Why I Call Myself a Feminist

Labels are important.

They tell you whats inside the can, they list the ingredients and they warn about potential danger. Labels can also be limiting.images

Labeling people by their socio-economic class, religion, sexual orientation, race, marital status or political party usually reduces rather than enhances what you know about a person.

Here’s my rundown:

  • Middle-class, whatever that means
  • Atheist, despite the heroic efforts of my Catholic mother
  • Heterosexual
  • Caucasian
  • Married
  • Progressive Democrat

From that list you may think you can now predict how I will vote, where I will shop, and what media I will consume. That’s why we like the shorthand of labels. And that’s why most people resist being slapped with a label.

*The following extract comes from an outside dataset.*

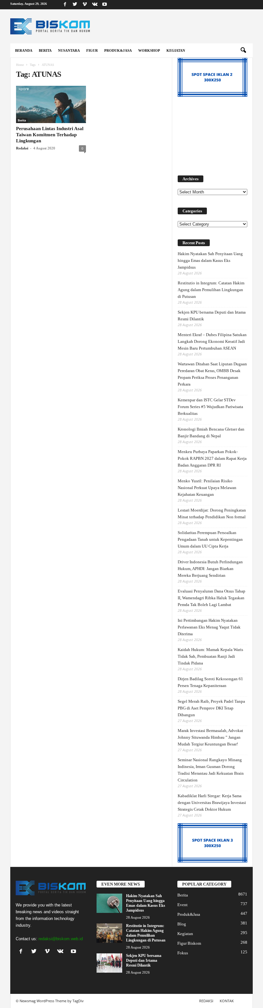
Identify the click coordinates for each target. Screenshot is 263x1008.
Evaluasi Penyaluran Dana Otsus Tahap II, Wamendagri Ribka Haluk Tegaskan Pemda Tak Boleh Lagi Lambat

Once again in an un-named media source a famous young woman felt it necessary to state that contrary to everything she had just said, she was not in fact a Feminist. The way people run from being called feminist makes it seem like racism, pedophilia, murder and mayhem all rolled into one.

I grow very weary of this narrative.

I can’t believe it’s still necessary to tell people that Feminism doesn’t mean you hate men, or refuse to shave, or want women to run the world. The negative stereotyping goes hand in hand with the false belief that sexism no longer exists.

Sexism is a current and serious problem in our society just like racism. Neither of these problems are going away. Too many people benefit from the status quo.

I am a Feminist. I call myself a Feminist because if I only get one label to tell you what you will get when you open this can, Feminist does the job. I invite you to use that label to describe me, my writing, my point of view, whatever.

I’m stopping now because I’m feeling the urge to rant about the misogynistic hegemony and its impact on girl singers of the 21st century and I dont have time for 5,000 words. If you are a feminist, or even vaguely support the idea that women should have the right to vote, own property, have bank accounts, divorce their husbands, have access to reproductive health care…then have the guts to claim to be a feminist.

I just realized I wrote practically this same blog in 2012 – plus ça change, plus c’est la même chose.